Written request
Give each line of the material below as an item in a numbered list, skipping any blank lines. Leave out the pictures.
--- BEGIN Data extract ---
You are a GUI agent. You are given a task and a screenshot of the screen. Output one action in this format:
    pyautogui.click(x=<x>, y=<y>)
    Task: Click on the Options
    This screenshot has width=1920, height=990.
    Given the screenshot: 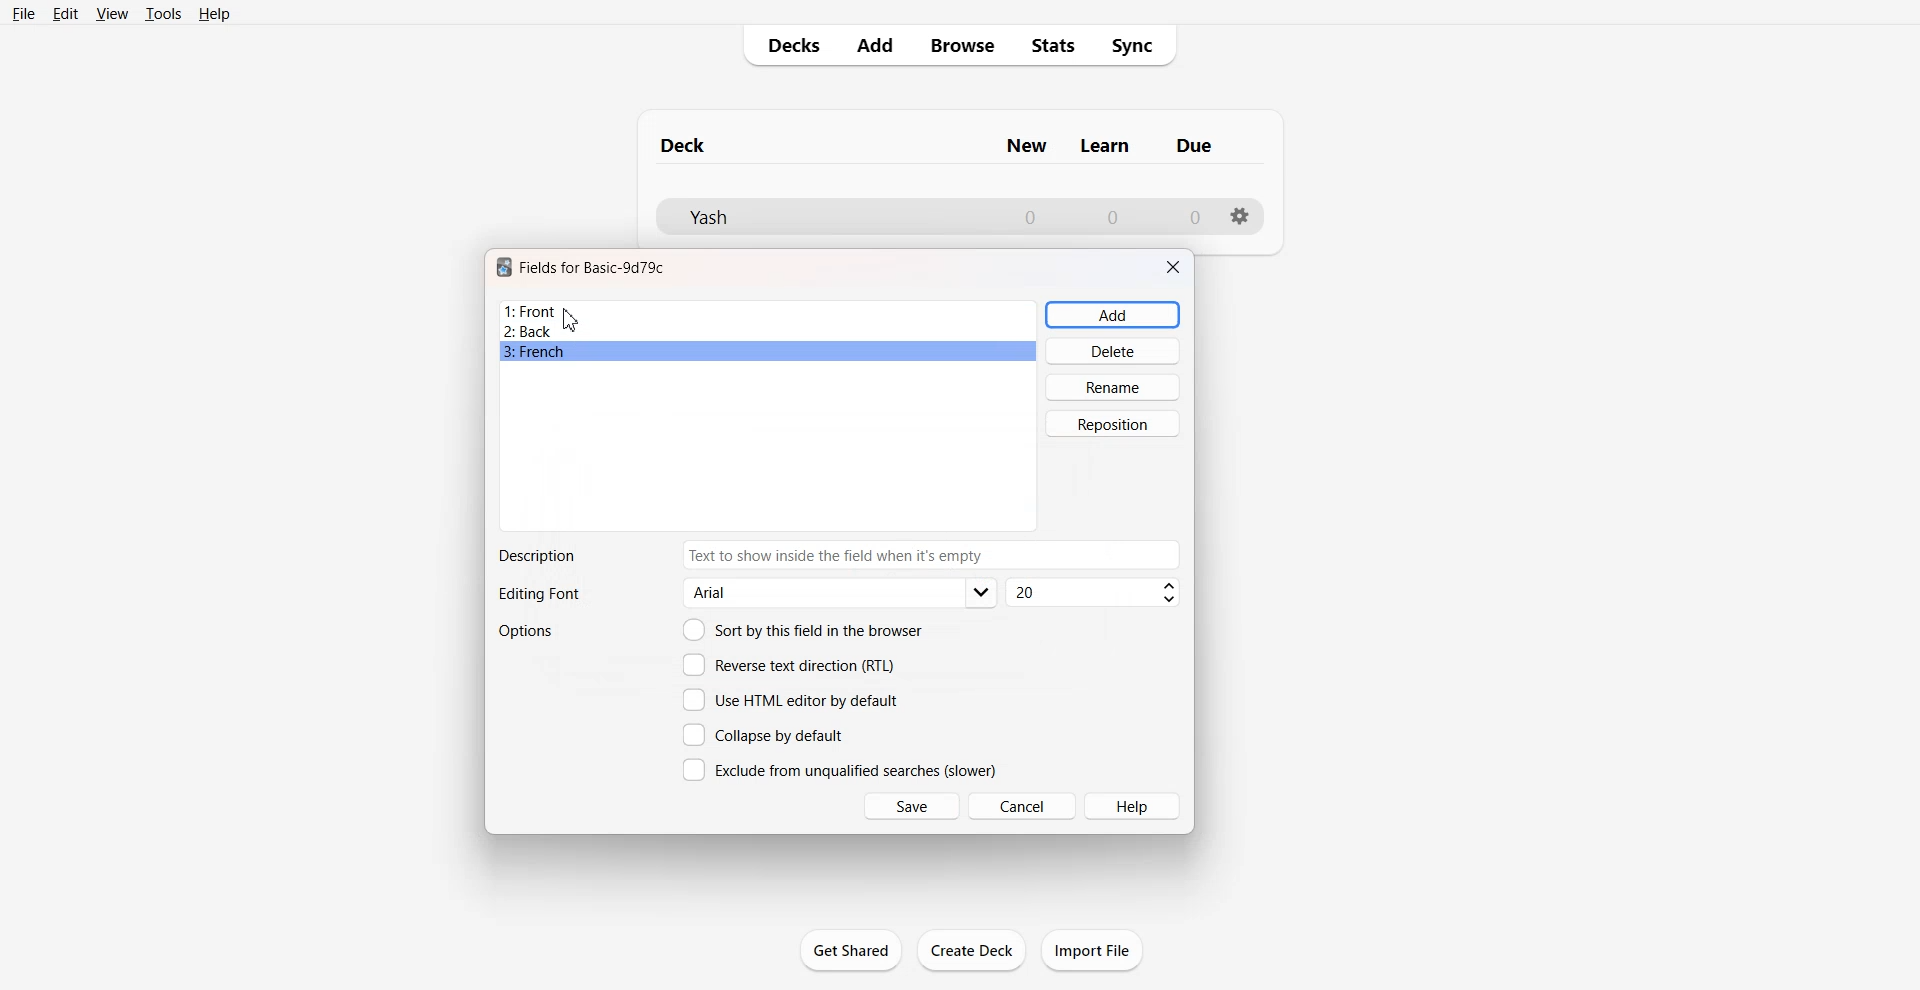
--- END Data extract ---
The result
1. You are a GUI agent. You are given a task and a screenshot of the screen. Output one action in this format:
2.     pyautogui.click(x=<x>, y=<y>)
3.     Task: Click on the Options
4.     This screenshot has width=1920, height=990.
5.     Given the screenshot: 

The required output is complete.